Onderhoud de sabbat als een heilige dag. Zes dagen heb je om te werken en al je arbeid te doen, maar de zevende dag is een sabbat voor Jehovah, je God. Je mag dan geen enkel werk doen. Dat geldt voor jou, je zoon, je dochter, je slaaf, je slavin en je vee, en voor de vreemdeling die bij je in de stad woont. Want in zes dagen heeft Jehovah de hemel, de aarde en de zee gemaakt en alles wat ze bevatten, en op de zevende dag begon hij te rusten. Daarom zegende Jehovah de sabbat en hij maakte die heilig.
Eer je vader en je moeder. Dan zul je lang leven in het land dat Jehovah, je God, je geeft.
Pleeg geen moord.
Pleeg geen overspel.
Steel niet.
Leg geen valse verklaring af als je tegen iemand getuigt.
Verlang niet naar het huis van een ander. Verlang ook niet naar zijn vrouw, zijn slaaf, zijn slavin, zijn stier, zijn ezel of iets anders wat van hem is.’
Het hele volk was getuige van de donder, de bliksem, het geluid van de hoorn en de rokende berg. Toen het volk dat zag, begonnen ze te beven en bleven ze op een afstand staan. Ze zeiden tegen Mozes: ‘Spreek jij maar met ons, dan zullen wij luisteren. Maar laat God niet met ons spreken, want dan sterven we!’ Mozes zei tegen het volk: ‘Wees niet bang, want de ware God is gekomen om jullie op de proef te stellen, zodat jullie altijd ontzag voor hem zullen hebben en jullie niet zullen zondigen.’ Het volk bleef dus op een afstand staan, maar Mozes ging naar de donkere wolk toe, waar de ware God was.

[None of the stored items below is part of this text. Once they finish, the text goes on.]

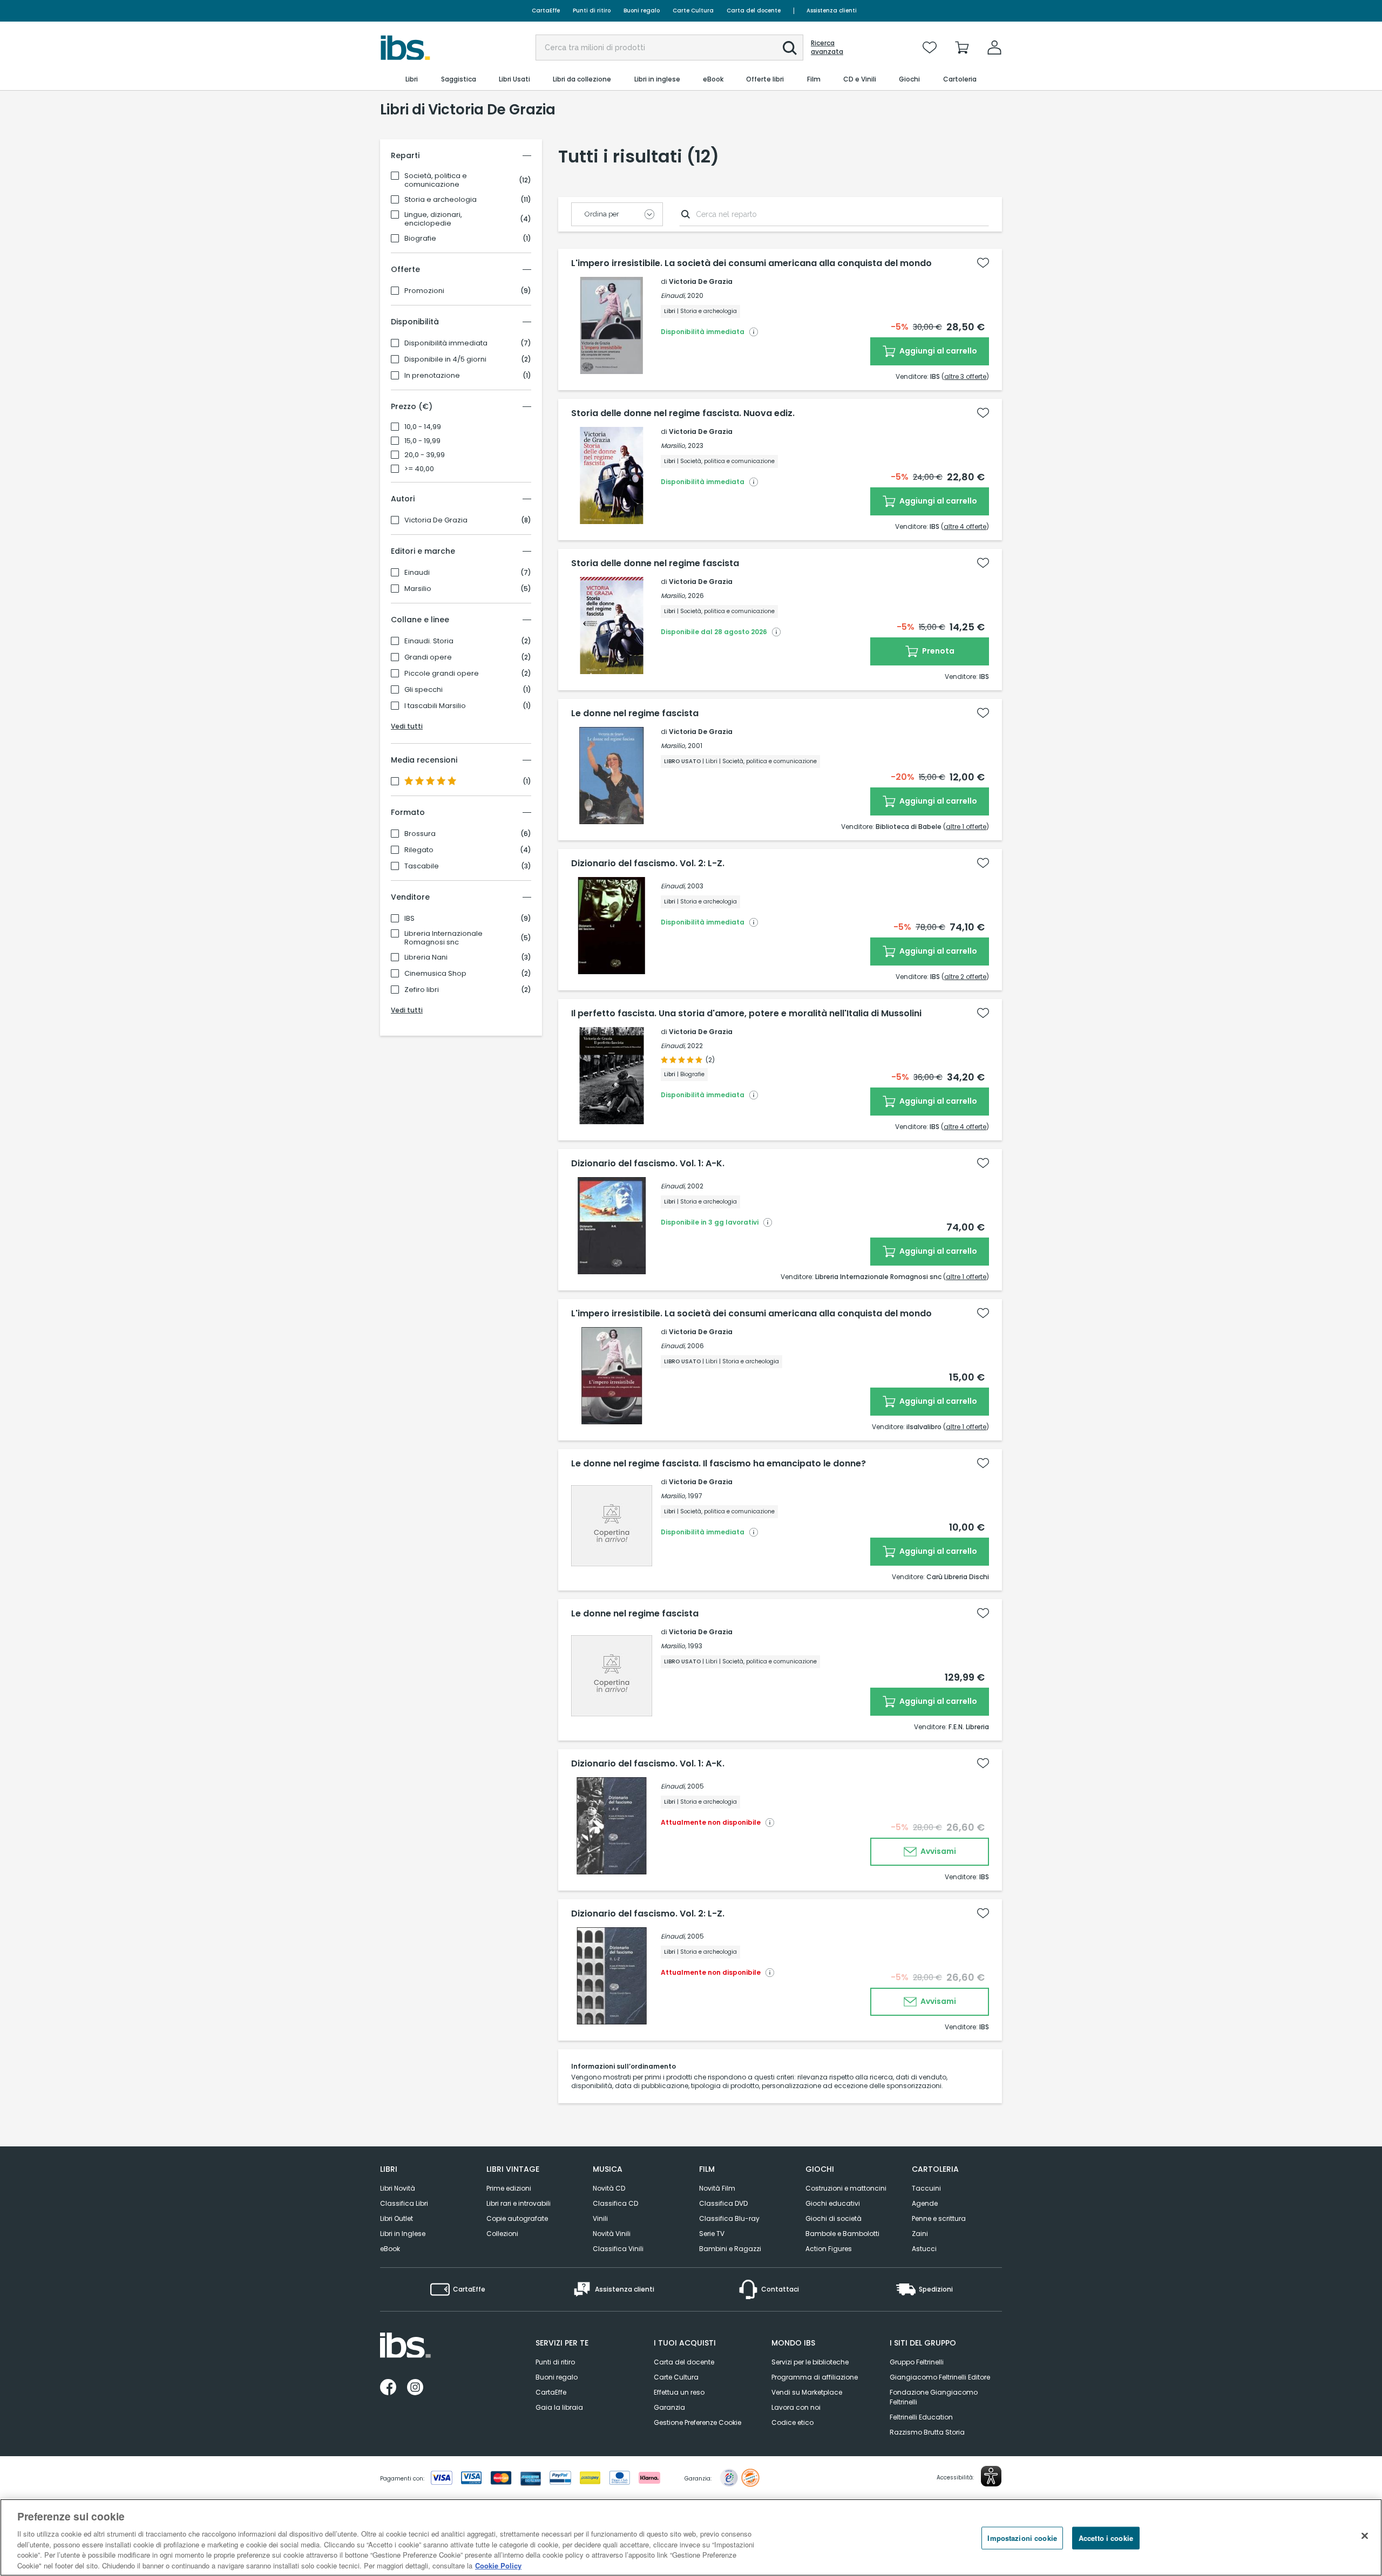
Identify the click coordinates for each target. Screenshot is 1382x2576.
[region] (691, 2537)
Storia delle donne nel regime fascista (655, 563)
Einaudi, (673, 295)
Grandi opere (428, 657)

Toen zei Jehovah tegen Mozes: ‘Zeg dit tegen de Israëlieten: “Jullie hebben zelf gezien dat ik vanuit de hemel met jullie gesproken heb. Jullie mogen geen goden van zilver maken om die naast mij te aanbidden, en jullie mogen geen goden van goud maken. Je moet een altaar van aarde voor me maken. Daarop zul je je brandoffers en je vredeoffers brengen en je schapen, geiten en runderen offeren. Op elke plaats waar ik mijn naam zal laten herdenken, zal ik naar je toe komen en je zegenen. Als je een stenen altaar voor me maakt, mag je het niet bouwen met stenen die met gereedschap bewerkt zijn. Want als je het wel met een beitel bewerkt, zul je het ontheiligen. En mijn altaar mag geen treden hebben, anders zouden je geslachtsdelen zichtbaar worden als je daarlangs omhooggaat.”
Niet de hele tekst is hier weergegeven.